This investigation covers three samples side by side: SPAM Classic, Libby's Vienna Sausage, and Libby's Corned Beef, examined at 40x, 100x, 400x, and 1000x oil immersion. All three contain sodium nitrite — the same preservative the World Health Organization classifies in the same carcinogen category as cigarettes — and we're looking at every layer.
At 40x, SPAM's aspic coating reveals a gelatinous collagen network — liquefied connective tissue that re-solidifies inside the can. At 400x, the pork emulsion shows no intact muscle fiber structure: only a dense protein paste with suspended fat globules throughout.

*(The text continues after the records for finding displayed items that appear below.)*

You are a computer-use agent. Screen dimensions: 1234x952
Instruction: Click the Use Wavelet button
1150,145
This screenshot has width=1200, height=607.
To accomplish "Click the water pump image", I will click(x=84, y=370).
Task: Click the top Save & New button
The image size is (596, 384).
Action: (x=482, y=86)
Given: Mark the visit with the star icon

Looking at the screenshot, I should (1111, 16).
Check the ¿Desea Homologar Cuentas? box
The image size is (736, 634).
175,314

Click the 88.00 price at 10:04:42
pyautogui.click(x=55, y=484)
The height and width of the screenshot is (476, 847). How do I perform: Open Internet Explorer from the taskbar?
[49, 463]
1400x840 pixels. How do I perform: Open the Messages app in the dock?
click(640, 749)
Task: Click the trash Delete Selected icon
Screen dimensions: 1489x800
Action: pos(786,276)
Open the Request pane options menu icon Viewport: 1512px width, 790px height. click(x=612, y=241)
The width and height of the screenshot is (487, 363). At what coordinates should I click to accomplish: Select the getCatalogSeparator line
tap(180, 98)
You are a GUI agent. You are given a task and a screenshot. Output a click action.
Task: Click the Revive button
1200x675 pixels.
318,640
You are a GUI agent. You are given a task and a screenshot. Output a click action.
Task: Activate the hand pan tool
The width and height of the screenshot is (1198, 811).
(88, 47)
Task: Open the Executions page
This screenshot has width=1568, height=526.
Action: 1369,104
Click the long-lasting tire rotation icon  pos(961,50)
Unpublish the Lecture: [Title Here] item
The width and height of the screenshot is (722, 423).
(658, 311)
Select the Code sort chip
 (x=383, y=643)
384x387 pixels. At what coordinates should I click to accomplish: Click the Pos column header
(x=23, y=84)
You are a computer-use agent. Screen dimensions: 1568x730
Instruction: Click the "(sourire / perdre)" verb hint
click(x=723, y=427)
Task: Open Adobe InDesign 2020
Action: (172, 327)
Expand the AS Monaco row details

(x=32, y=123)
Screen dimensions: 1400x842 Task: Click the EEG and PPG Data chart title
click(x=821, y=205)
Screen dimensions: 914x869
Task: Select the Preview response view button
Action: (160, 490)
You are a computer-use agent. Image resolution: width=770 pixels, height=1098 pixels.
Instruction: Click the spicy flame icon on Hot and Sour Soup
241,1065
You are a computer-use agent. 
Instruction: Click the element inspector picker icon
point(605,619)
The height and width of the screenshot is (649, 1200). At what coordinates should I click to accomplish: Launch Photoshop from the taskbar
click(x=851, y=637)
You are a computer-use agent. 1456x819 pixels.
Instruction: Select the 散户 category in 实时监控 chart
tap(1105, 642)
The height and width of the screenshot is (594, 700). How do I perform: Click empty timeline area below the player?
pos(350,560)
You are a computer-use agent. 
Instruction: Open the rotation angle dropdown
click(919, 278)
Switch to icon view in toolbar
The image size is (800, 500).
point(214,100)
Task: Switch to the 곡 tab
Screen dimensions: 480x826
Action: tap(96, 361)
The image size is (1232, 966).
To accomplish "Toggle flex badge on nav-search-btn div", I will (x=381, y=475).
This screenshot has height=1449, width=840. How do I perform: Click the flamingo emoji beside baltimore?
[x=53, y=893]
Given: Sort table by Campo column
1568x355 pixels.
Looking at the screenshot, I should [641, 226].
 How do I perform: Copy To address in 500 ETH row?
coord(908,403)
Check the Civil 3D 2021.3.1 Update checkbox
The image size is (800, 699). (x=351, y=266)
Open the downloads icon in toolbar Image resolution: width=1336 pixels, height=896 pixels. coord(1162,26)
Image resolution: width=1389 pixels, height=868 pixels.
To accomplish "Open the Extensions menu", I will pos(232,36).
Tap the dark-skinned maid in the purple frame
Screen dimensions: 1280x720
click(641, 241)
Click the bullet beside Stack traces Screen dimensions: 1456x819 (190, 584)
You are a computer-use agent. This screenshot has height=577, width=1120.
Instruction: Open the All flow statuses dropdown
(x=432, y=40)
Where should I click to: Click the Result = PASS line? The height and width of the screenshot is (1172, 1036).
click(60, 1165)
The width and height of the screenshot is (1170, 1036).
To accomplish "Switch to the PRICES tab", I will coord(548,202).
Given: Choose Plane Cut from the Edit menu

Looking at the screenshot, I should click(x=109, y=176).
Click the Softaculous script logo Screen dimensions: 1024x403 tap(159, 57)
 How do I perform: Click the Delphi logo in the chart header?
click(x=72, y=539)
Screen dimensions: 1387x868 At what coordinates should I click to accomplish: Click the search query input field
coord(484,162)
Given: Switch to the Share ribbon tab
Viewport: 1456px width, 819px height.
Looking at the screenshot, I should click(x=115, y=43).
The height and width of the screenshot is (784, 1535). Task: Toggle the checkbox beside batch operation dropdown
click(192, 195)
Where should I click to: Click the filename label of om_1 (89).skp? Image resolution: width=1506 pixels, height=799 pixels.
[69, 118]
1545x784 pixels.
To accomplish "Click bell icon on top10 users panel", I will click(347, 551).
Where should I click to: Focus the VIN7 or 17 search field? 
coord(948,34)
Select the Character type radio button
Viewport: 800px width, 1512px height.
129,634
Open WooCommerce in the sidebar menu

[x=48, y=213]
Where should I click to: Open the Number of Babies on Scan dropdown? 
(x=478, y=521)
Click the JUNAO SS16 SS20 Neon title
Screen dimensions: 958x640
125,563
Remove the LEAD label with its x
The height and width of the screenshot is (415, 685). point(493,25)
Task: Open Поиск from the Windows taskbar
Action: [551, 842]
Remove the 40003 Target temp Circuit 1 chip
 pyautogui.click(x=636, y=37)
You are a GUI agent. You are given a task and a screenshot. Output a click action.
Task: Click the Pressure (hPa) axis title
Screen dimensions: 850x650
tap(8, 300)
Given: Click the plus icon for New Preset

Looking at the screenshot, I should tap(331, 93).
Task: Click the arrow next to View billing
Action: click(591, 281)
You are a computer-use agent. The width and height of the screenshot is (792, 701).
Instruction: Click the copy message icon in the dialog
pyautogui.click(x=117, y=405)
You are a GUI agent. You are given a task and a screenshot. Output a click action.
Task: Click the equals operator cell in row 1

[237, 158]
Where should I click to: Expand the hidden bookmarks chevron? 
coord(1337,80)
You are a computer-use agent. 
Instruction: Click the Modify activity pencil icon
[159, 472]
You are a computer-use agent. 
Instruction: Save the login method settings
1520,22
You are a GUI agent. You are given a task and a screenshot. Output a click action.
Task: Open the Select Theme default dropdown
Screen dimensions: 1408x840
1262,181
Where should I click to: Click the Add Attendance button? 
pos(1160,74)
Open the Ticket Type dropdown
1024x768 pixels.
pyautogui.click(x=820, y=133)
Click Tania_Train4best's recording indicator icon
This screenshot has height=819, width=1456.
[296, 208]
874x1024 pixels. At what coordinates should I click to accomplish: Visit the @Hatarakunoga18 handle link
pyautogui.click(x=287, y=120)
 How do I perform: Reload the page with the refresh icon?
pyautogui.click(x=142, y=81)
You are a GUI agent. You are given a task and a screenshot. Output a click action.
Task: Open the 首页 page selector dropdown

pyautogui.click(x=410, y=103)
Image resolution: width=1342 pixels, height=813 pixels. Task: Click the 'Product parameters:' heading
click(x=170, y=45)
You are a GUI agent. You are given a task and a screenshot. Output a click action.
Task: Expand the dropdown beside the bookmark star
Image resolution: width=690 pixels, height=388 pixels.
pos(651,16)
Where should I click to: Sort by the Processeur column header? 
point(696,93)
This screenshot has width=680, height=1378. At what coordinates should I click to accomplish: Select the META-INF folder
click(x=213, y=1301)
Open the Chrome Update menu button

At 1000x oil immersion, we push to the absolute limit for the kill shot.
Libby's Vienna Sausage is produced from Mechanically Separated Chicken — carcasses forced through a high-pressure sieve under FDA-mandated separate labeling because the result does not legally qualify as meat. Under the microscope, the cellular architecture is nearly featureless. Libby's Corned Beef is the investigation's surprise: visible myofibril structure confirms actual muscle tissue, making it structurally the most intact of the three — yet its pink color is entirely the work of sodium nitrite, not natural pigmentation.
Drop your next investigation idea in the comments — what canned food should we open next?
🔬 The microscope doesn't lie.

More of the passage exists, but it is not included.